Her life has moved far beyond living in that neighborhood, but the rules of engagement are the same. She has lived her entire life believing she is less than the people outside her family environment. To her, there was this world of immature, abusive, criminal behavior, and in the neighborhood around her, the image of a pious, sober, socially-committed community. From her primal perspective, they offered a larger, more reliable herd. Her tribe was dying. They were few and far between and they were a menace who caused physical and emotional suffering. They weren’t as perfect as she first imagined them to be, but they were a higher caste than her own.

As she grew, there were two social choices, the often volatile world of her upbringing, the partying, trouble-causing life she saw represented in her older brother, or the religiously structured community around her. For some time, she chose the former, not feeling worthy of any other station. In her current situation, she returns to the church, in a sense and she is emotionally self-aware as she does. Her therapeutic processes increased her consciousness. She matured enough in the process to no longer be a child. She wants to be an adult and to her subconscious mind, that is represented by the community of the LDS church. Though she never joined the organization she did seek the comfort and growth its community represented.

Therapy taught her to be vulnerable, to honestly realize her position in society. That realization did its damage, but it also brought her down to earth, where she could gain some traction. It taught her to open herself and learn again. As in early development for children, Our first task before exploring the world around us is to get support from that world. We must be fed and clothed and guided toward this new life and this guidance must come from outside of us before it can come from within. What we hope to do here is to have the opportunity to live a life we’ve never known before this day. Therefore, we need information we do not currently have. Of course, if we already knew how to live a perfect life, wouldn’t we be living it? The first step toward real learning is in admitting we do not yet know the lesson.

On one side of the coin, our subject is learning from the social environment she is now brave enough to enter, on the other, she has her guides. Remember, to ever be supported, truly supported, we must first be willing to be vulnerable and trust the process. This is her advantage. She is vulnerable. She has learned that her perspective of reality is not to be trusted, so she has surrendered herself and is now willing to learn again. She is also highly conscious. She knows her reality is based on her belief, so she is observing herself.

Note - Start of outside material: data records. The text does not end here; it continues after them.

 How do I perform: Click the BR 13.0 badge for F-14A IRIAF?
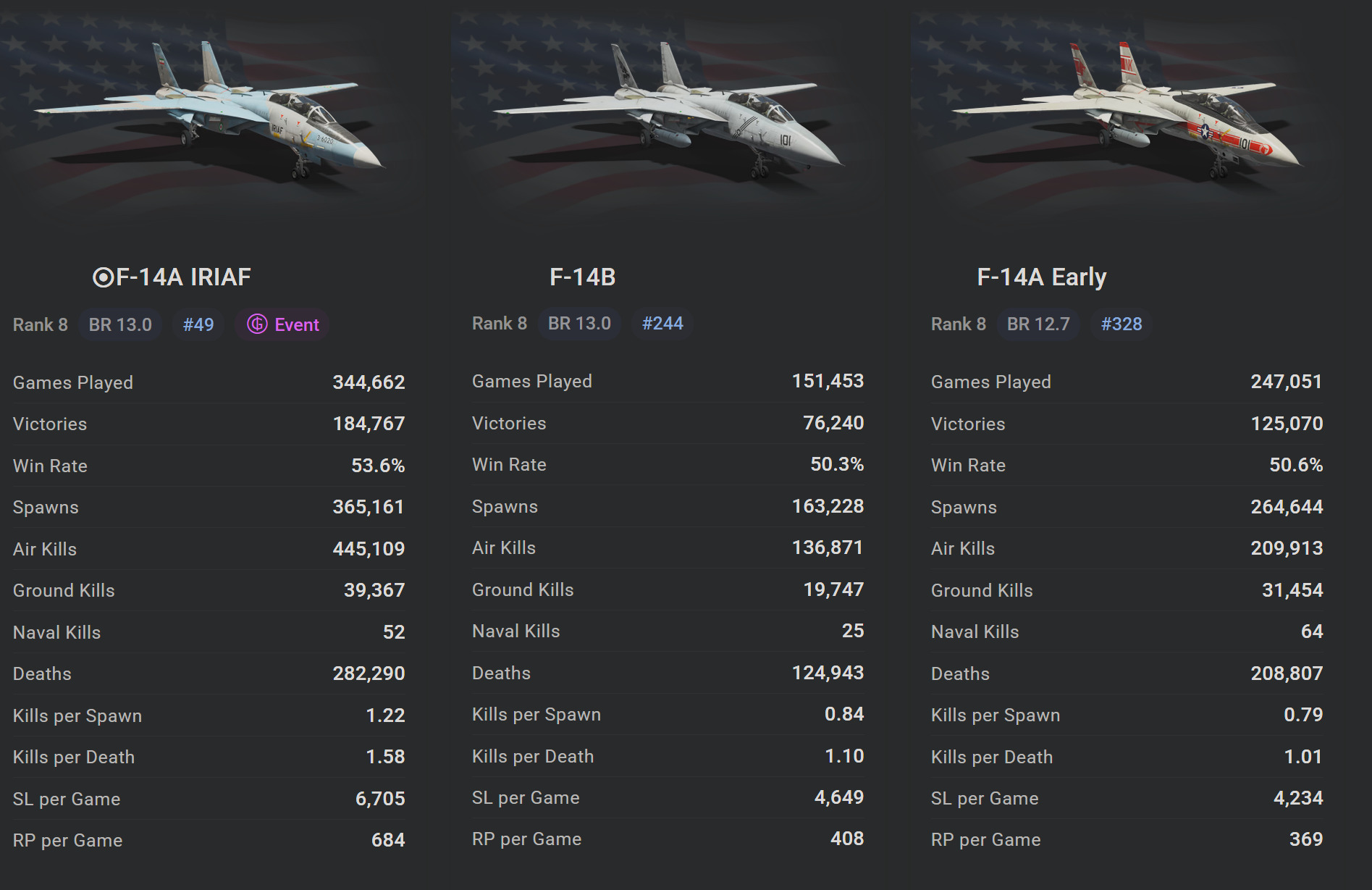[x=120, y=324]
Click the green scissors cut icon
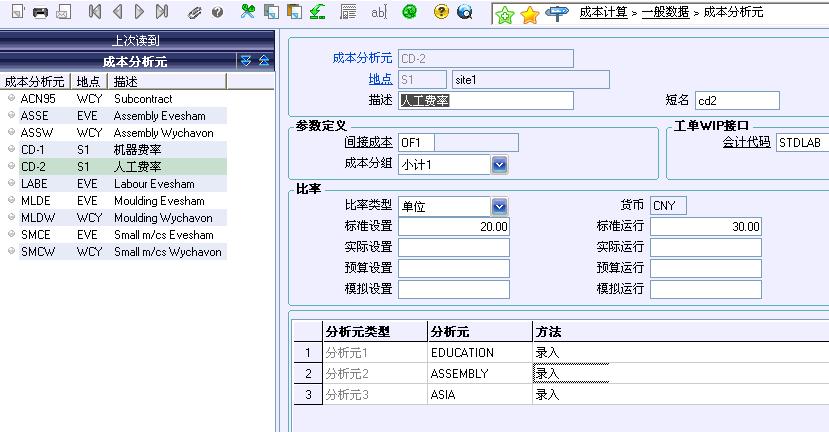The height and width of the screenshot is (432, 829). pyautogui.click(x=247, y=13)
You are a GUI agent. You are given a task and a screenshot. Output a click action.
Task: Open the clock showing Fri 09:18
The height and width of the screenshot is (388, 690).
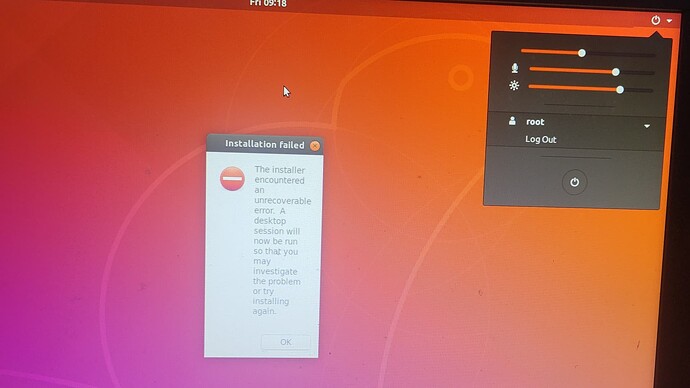(x=268, y=4)
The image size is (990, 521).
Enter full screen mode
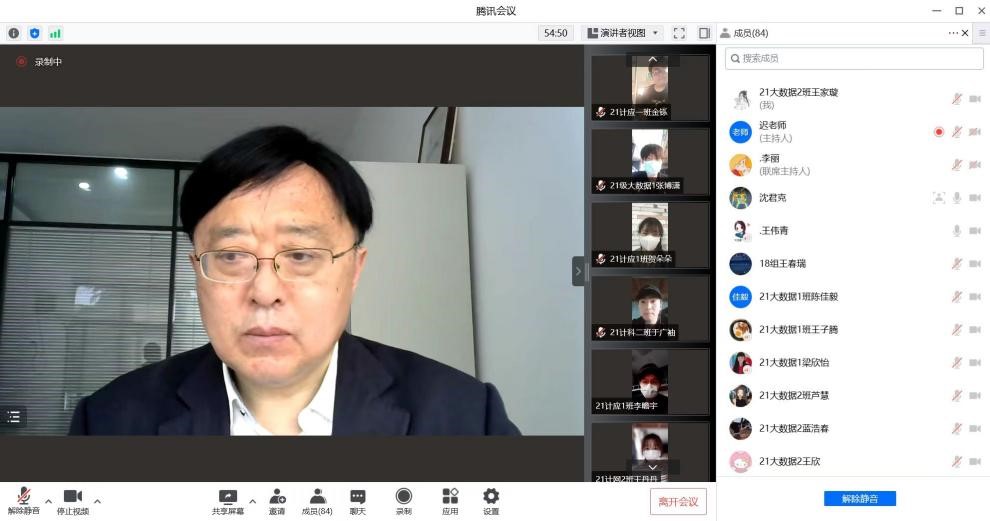tap(679, 33)
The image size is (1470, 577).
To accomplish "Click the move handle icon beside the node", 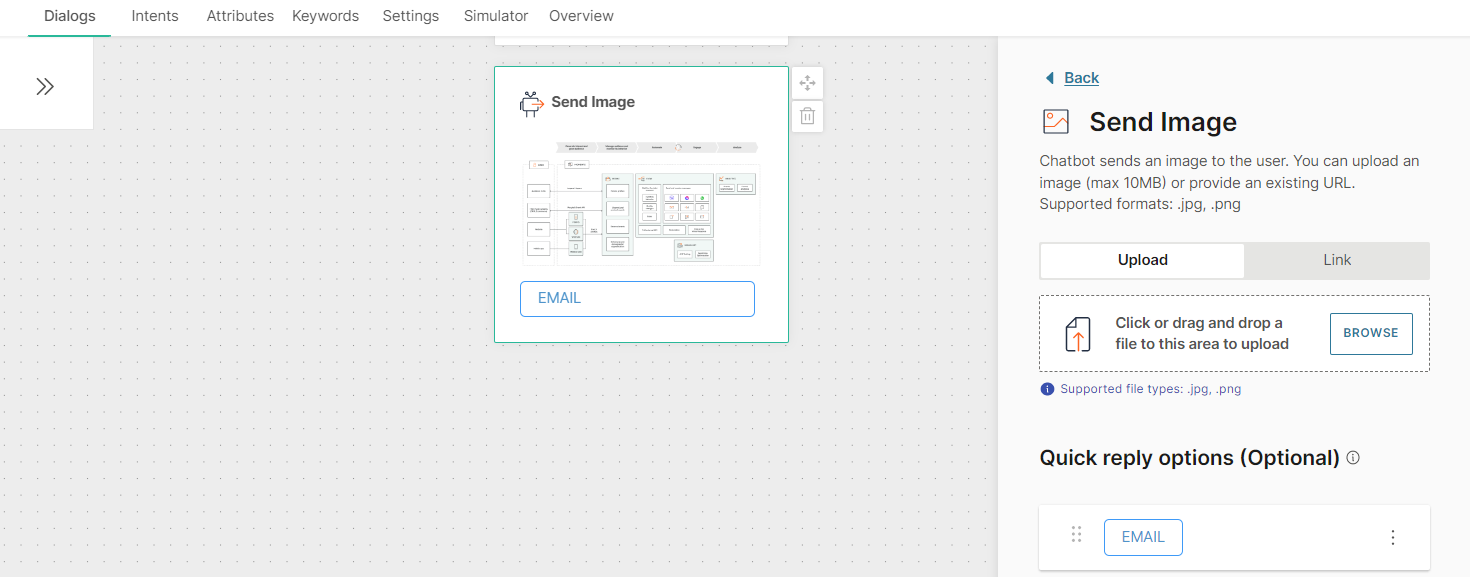I will point(808,83).
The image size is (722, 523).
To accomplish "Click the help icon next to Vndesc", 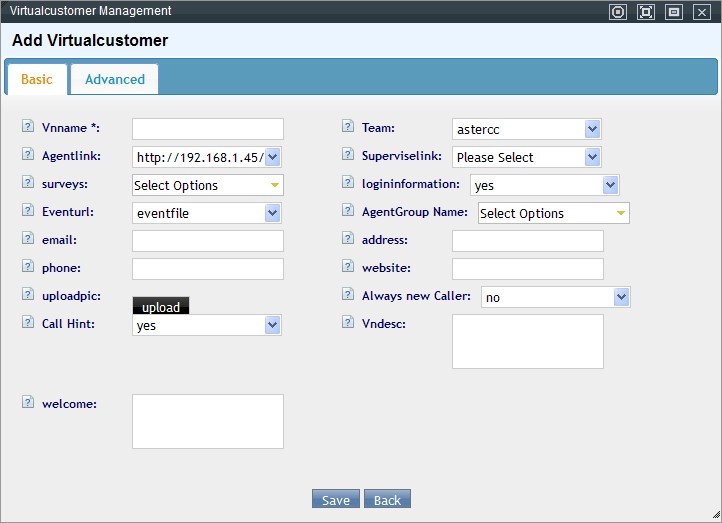I will 347,322.
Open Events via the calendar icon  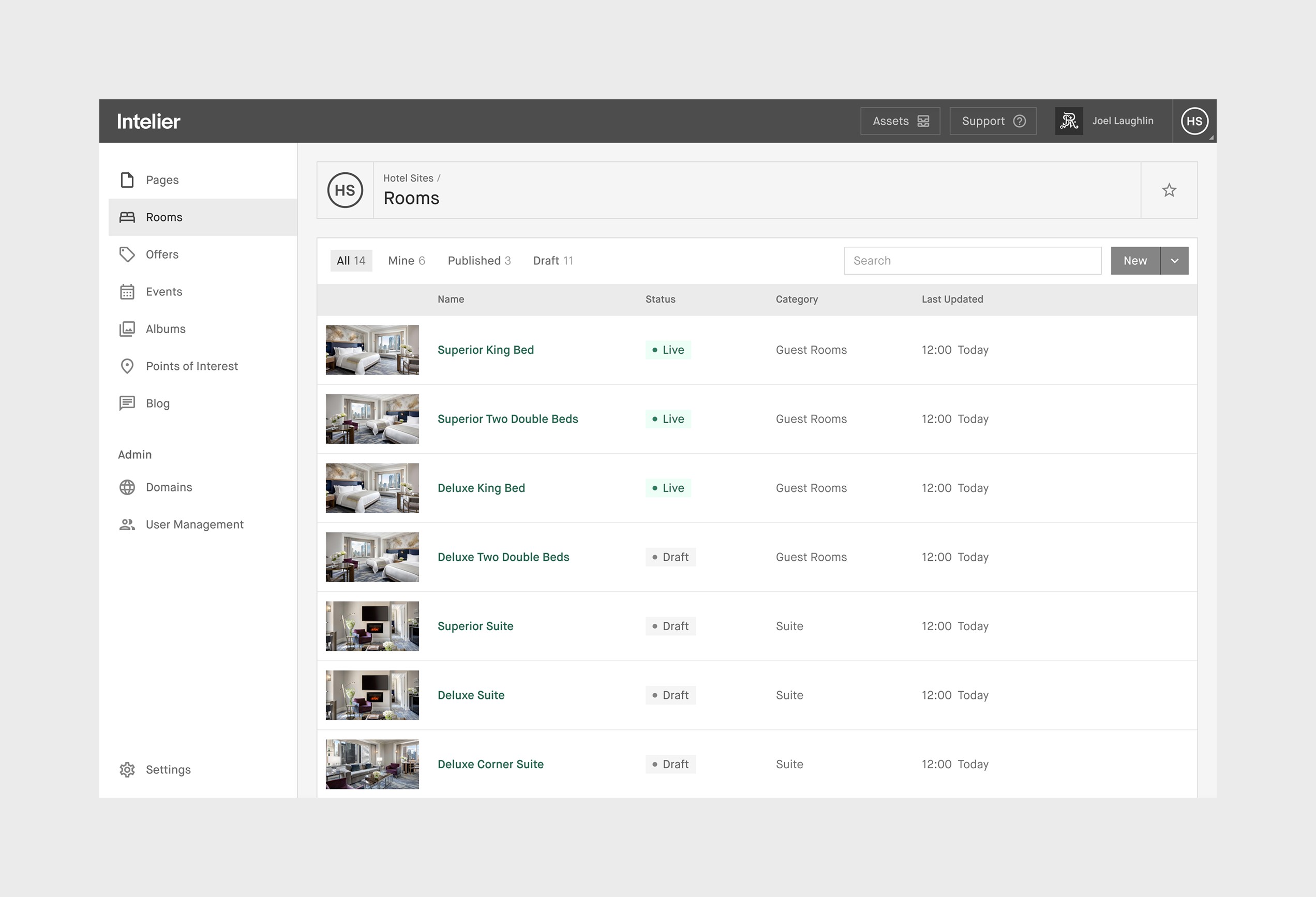click(x=127, y=291)
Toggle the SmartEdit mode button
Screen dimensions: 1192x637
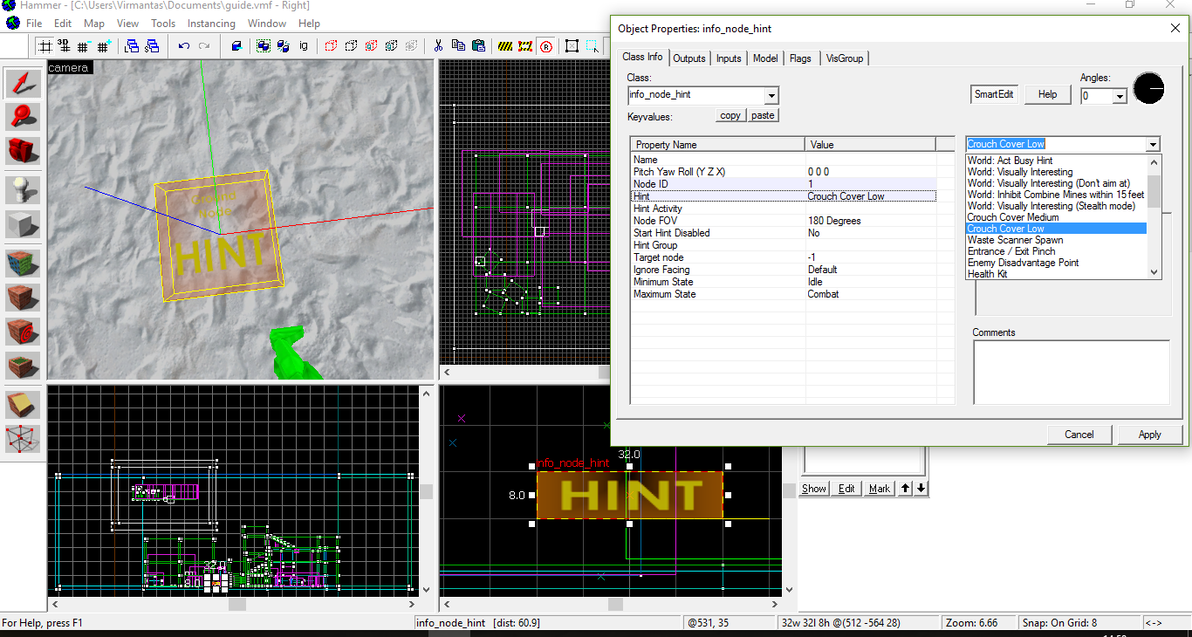coord(994,94)
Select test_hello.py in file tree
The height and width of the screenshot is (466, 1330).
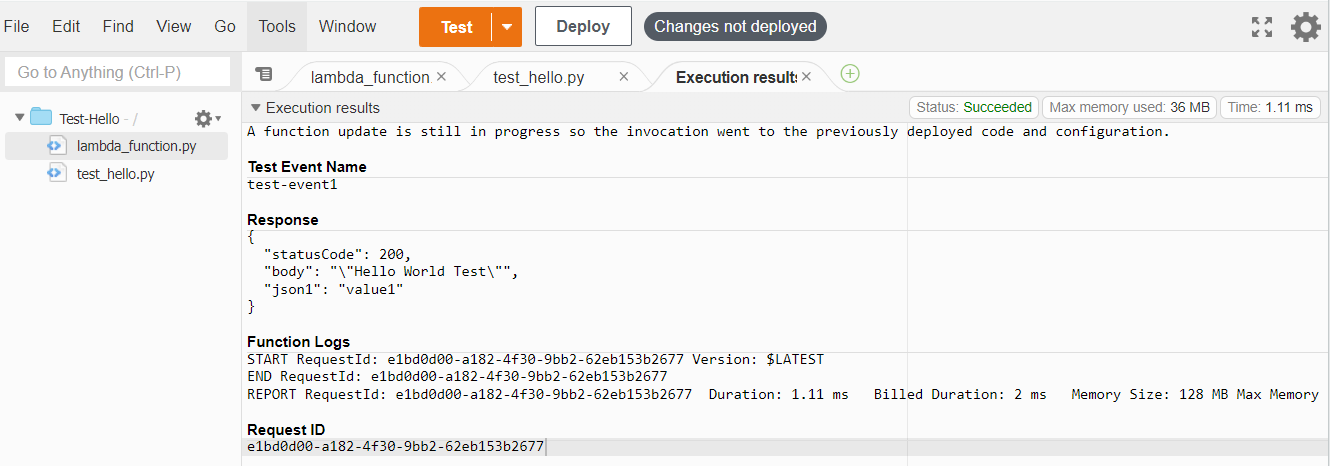(x=115, y=174)
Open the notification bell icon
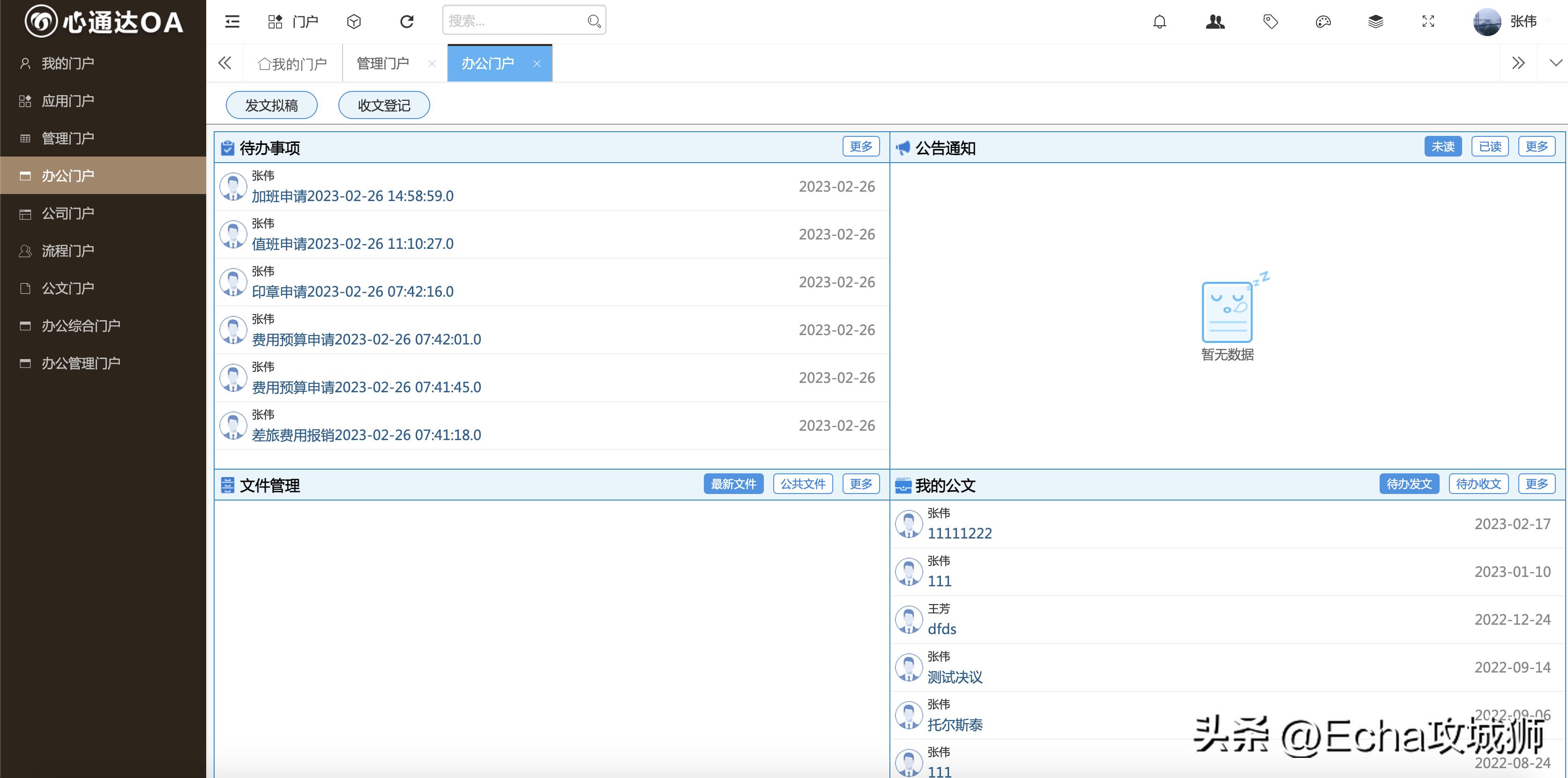This screenshot has height=778, width=1568. point(1159,21)
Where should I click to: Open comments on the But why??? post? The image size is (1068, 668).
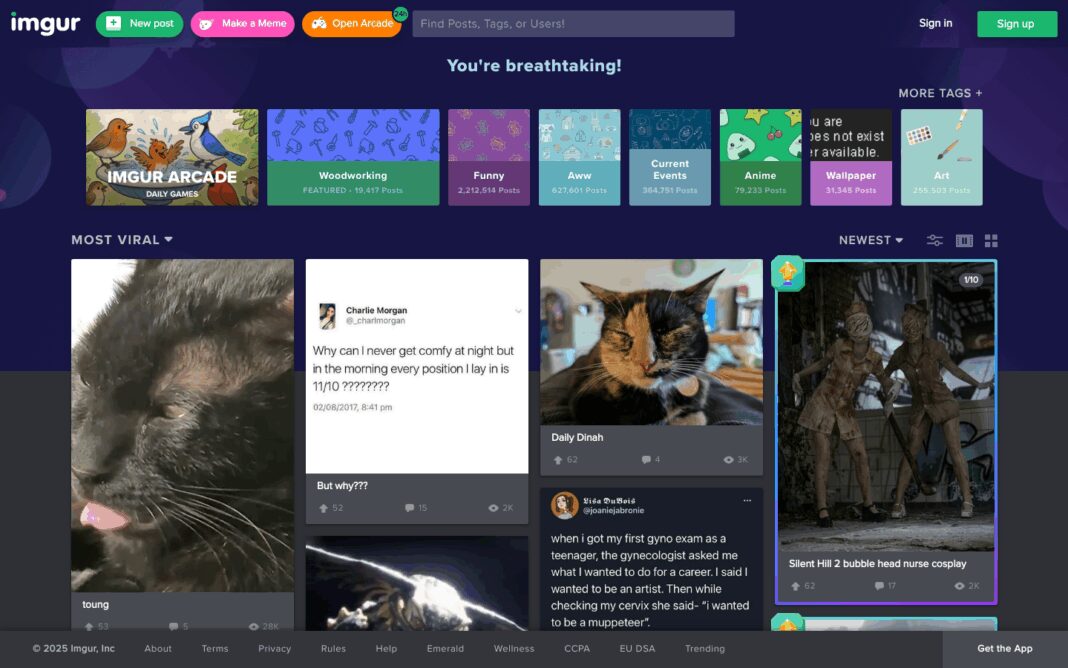[x=409, y=508]
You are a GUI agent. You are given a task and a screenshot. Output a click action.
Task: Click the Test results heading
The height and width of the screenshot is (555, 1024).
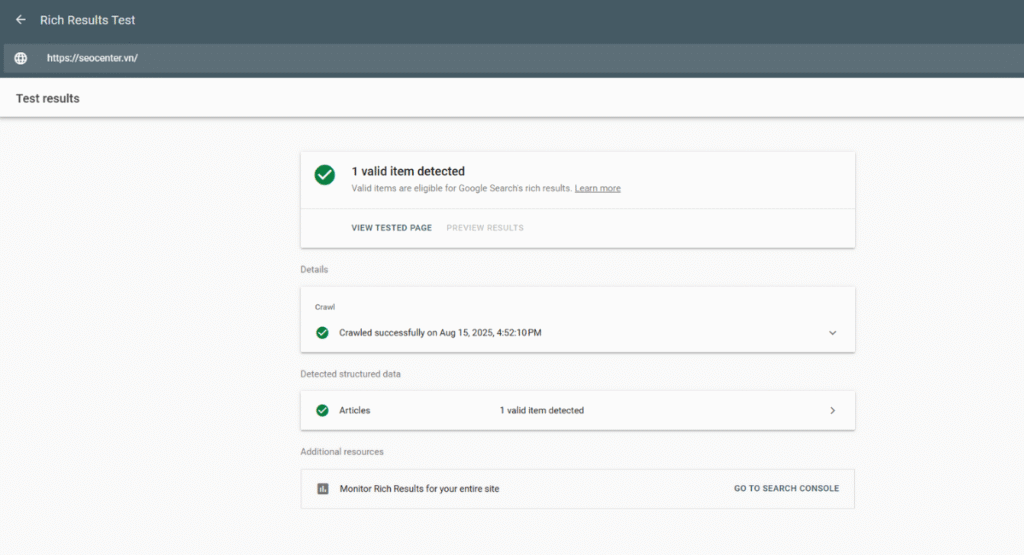click(48, 98)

As she enters the funeral to support a friend she barely knows, she is very aware of her fear. She is consumed by it, but not to the point of running from it, as she would have done in the past. She has learned the power of observation. She recognizes the subconscious rules of her upbringing. She sees her habitual behavior, so much of her focus is on recognizing her internal experience.

This is already a representation of growth. Still, she has just begun. She is about to experience growth, at a level that is beyond even her expectations. The greatest risk she faces today is the potential damage of surrounding yourself with a higher caste and the feelings of failure it my create. Though our subject has faced facts, so to speak, she is also vulnerable to identifying herself as inherent to the lesser class. The original attempt to classify her as “incurable” wasn’t about her physical capability. It was a message that said, “You will always be less than everyone else.” To transcend this message, she must count on the observational nature of the brain to introduce ideas she doesn’t understand. She must also be willing to follow those ideas blindly.

This is the beginning of that journey, the one where she discovers her capability.